編集者コラム「ハプスブルク百科を立ち上げました」

2025年6月、「ハプスブルク百科」を公開した。

遥か遠い昔の王家の記録に、なぜこうも心を奪われるのか。理由は、今でもうまく説明できない。すべての始まりは、児童書『ベラスケスの十字の謎』との出会いだった。

舞台は、フェリペ4世が君臨する黄金時代のスペイン。

その宮廷で、ひとりの画家――ディエゴ・ベラスケスが、「ラス・メニーナス」の完成を目指し、現実と幻想、忠誠と創造の狭間で葛藤する姿が、抒情的に描かれていた。

ベラスケスの十字の謎 表紙 (ベラスケスの十字の謎 表紙)

読むうちに私は、この物語の奥にある「静かな狂気」に引き込まれた。宮廷の権力構造、王と家族、召使たち、そして画家自身が、絵の中で「永遠」に閉じ込められていく感覚。

その背景にある一族の歴史を、もっと知りたいと思った。

以来、一次資料や歴史書を読み漁る日々が始まった。そして気づいたのだ――ハプスブルク家を辿ることは、そのままヨーロッパの歴史そのものを辿ることだと。

しかし、ネットにある情報は断片的で、学術書は難解なものが多い。この豊かで、矛盾に満ちた一族の歴史を、もっとわかりやすく、丁寧に伝えられないか。

その思いから、この「ハプスブルク百科」は生まれた。

公開から間もないにもかかわらず、ありがたいことに多くの方に読まれている。とくに注目を集めているのは、「ハプスブルク顎」や「近親婚」、そして「カルロス2世」など、一族の終焉に関わるテーマばかりである。

おそらく、人は“終わり”にこそ、物語の真の核心を見出すのだろう。あらがいきれない血の宿命に、孤独に立ち向かう王や皇女たちの姿に、胸を打たれるのかもしれない。

この百科では、史実と一次情報を重視し、脚注と裏付けを明記している。誤った伝承や誇張された逸話を避け、可能な限り信頼できる形で構成した。

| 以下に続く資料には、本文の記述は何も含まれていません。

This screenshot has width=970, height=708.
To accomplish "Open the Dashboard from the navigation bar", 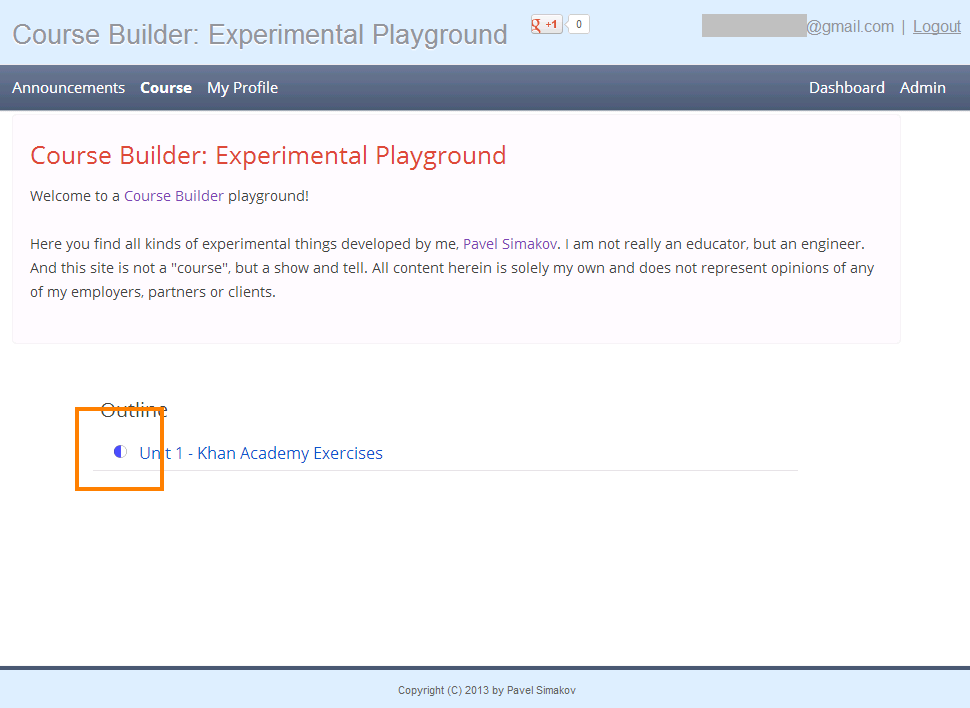I will [x=846, y=88].
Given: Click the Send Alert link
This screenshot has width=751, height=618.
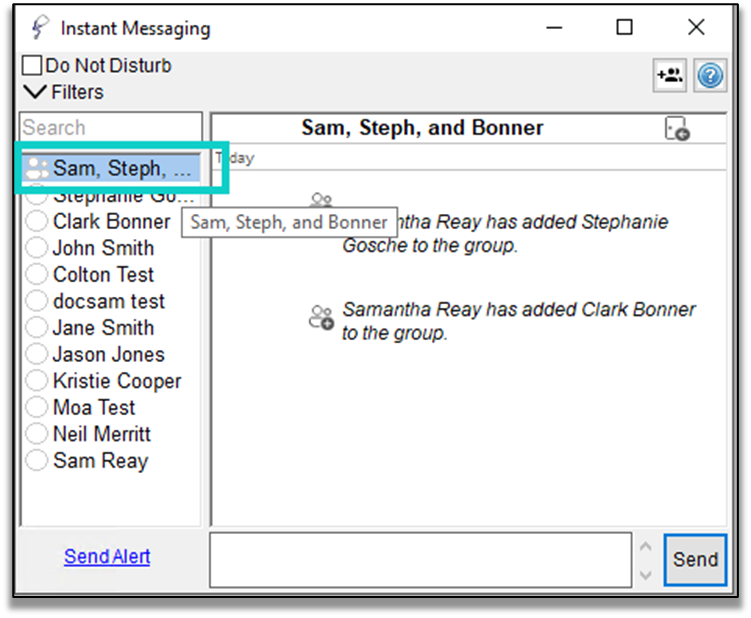Looking at the screenshot, I should 107,556.
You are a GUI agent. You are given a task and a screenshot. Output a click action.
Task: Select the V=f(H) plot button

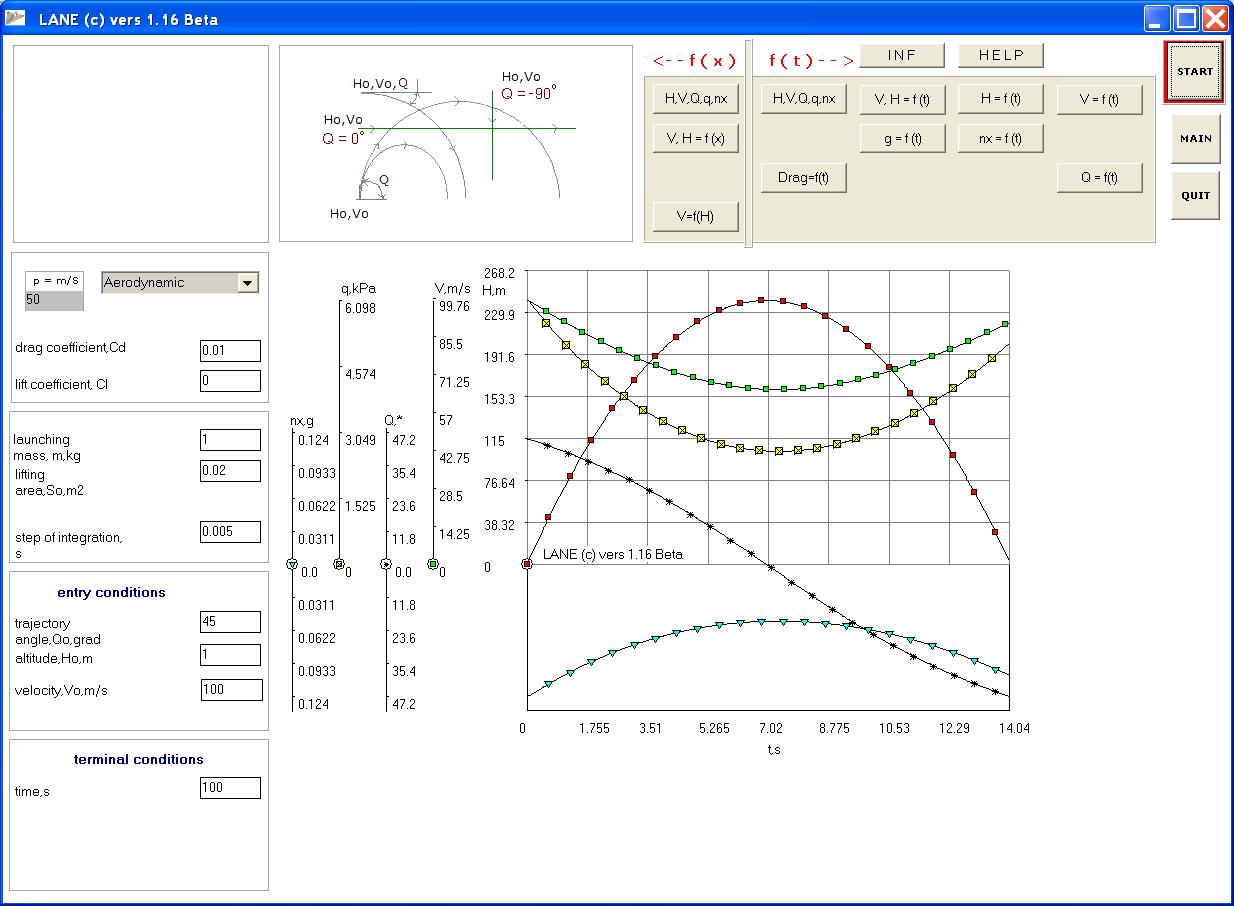click(695, 216)
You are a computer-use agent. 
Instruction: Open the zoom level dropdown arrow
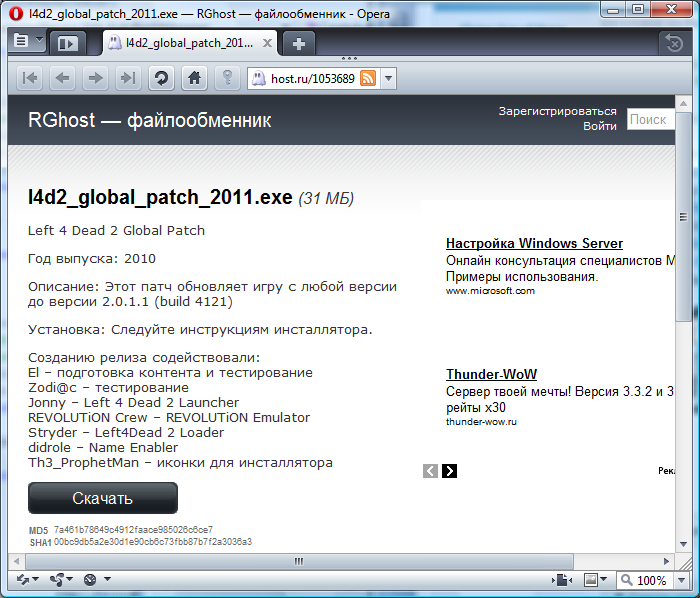tap(680, 580)
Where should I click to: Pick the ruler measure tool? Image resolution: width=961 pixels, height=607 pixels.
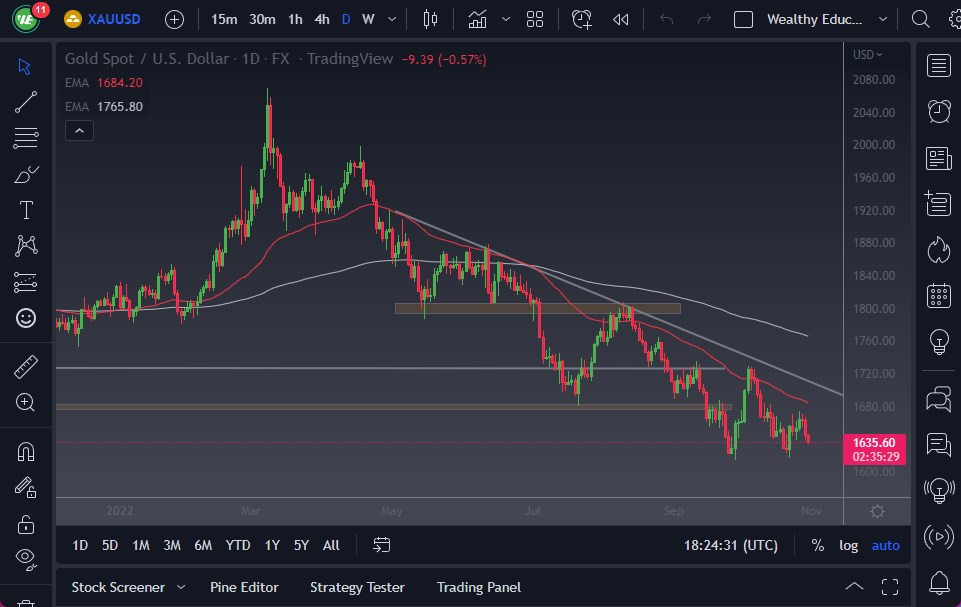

このコラムは、編集者としてはじめて、そしておそらく最後の個人的な言葉になるだろう。私は歴史学者ではない。ただ、心を奪われたひとりの読者にすぎない。

ただ、ひとつだけ願っていることがある。

このサイトを、いつか歴史が苦手な誰かが読んで、「少しだけ面白かった」と感じてくれること。
それだけで、すべての労が報われる気がする。ハプスブルク家という鏡を通して、人の営みと歴史の連なりを、誰かが見つけてくれることを願ってやまない。